### Data excerpts
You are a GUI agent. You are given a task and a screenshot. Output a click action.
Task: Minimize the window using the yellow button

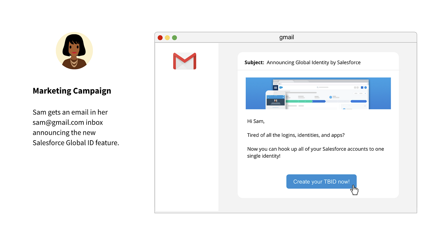point(167,38)
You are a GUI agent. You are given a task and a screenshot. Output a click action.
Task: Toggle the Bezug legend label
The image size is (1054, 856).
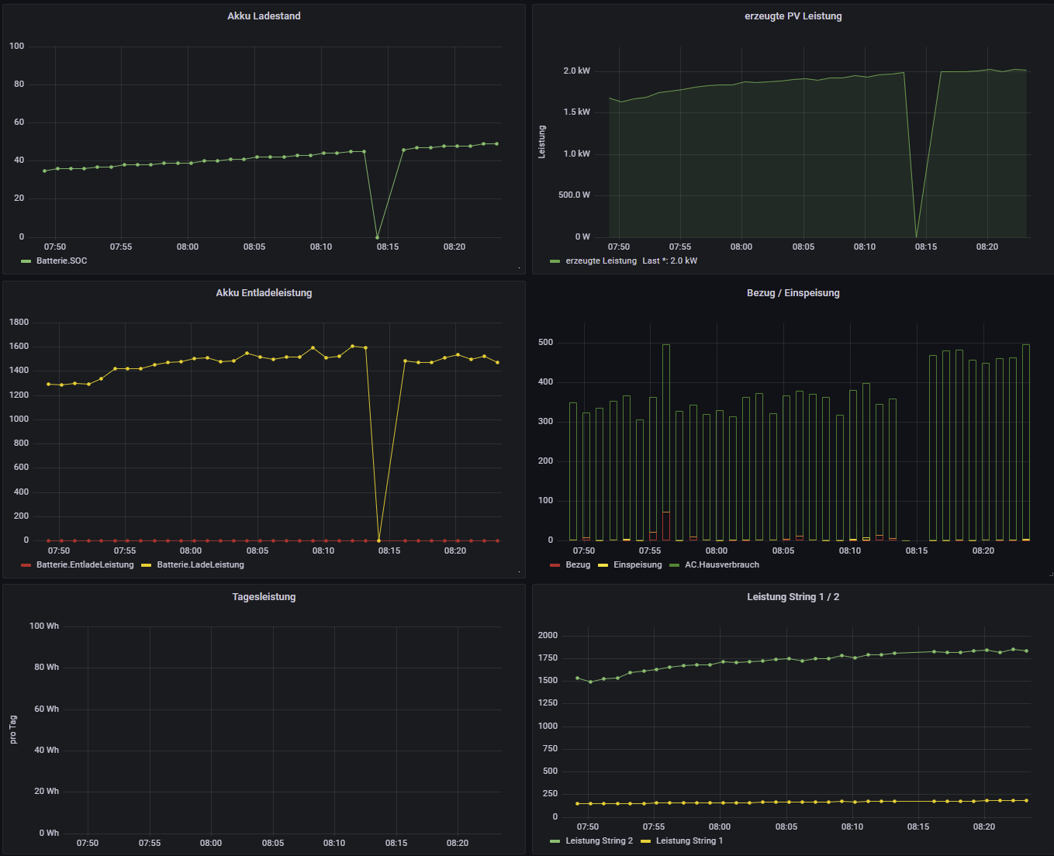[578, 565]
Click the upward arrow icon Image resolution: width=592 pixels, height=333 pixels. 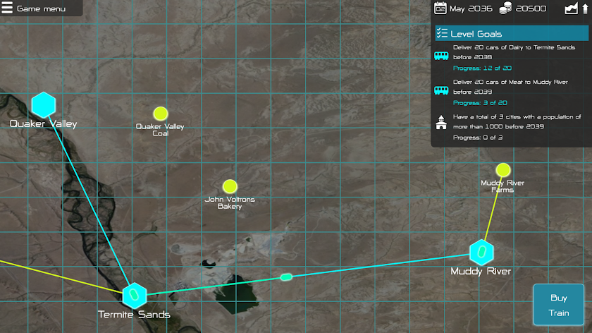click(x=585, y=8)
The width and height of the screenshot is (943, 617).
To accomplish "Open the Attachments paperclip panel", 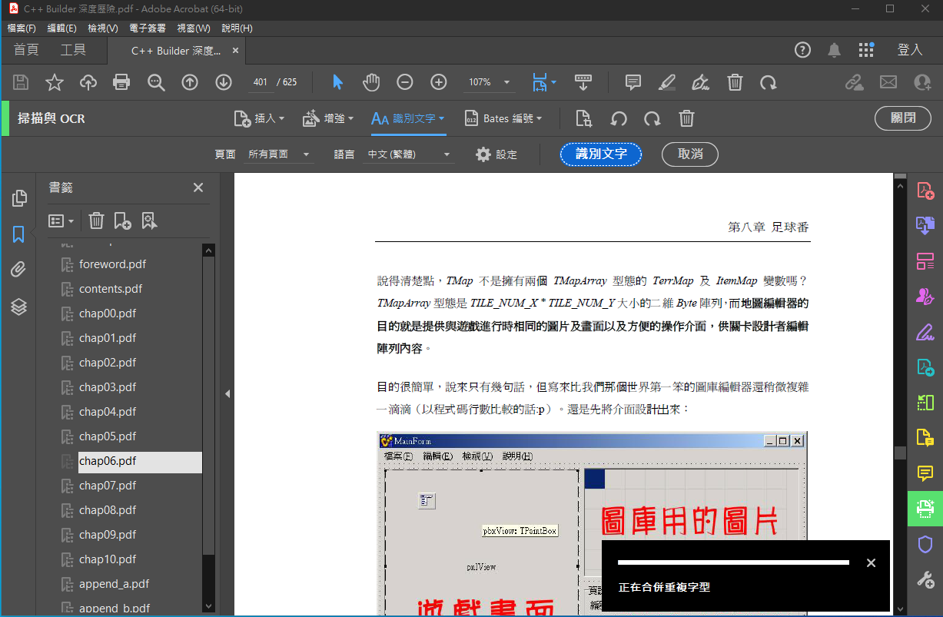I will (19, 270).
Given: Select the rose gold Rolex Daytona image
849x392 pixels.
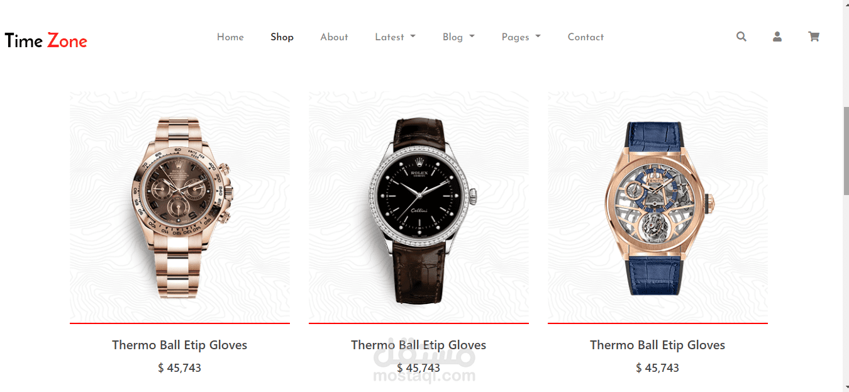Looking at the screenshot, I should [180, 206].
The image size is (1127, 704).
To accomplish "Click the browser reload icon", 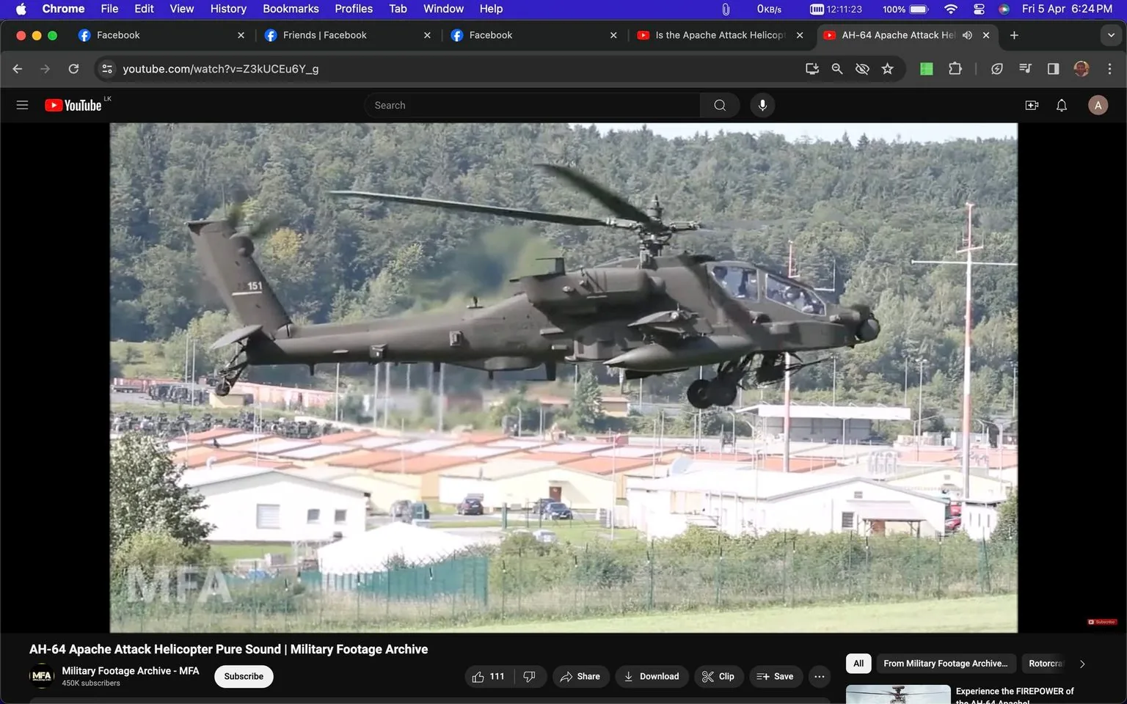I will [73, 68].
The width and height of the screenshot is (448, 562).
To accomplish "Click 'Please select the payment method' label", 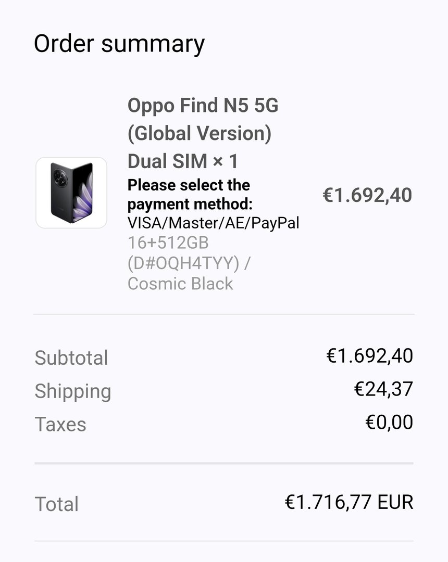I will pos(190,195).
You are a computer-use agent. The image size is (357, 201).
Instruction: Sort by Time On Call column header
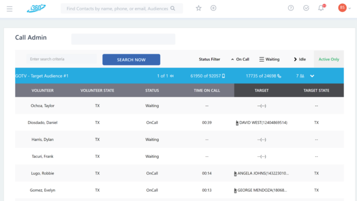[207, 90]
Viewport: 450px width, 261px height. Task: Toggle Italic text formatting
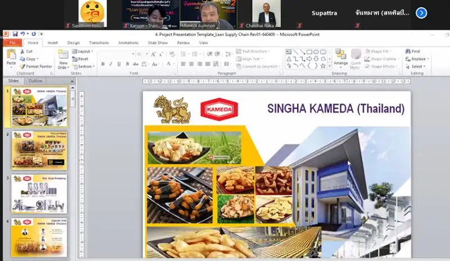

### Task directions
Look through the entries above for the word "Toggle". Copy every line where it shows up.

### Exercise answer
Task: Toggle the Bezug legend label
Viewport: 450px width, 261px height. Task: Toggle Italic text formatting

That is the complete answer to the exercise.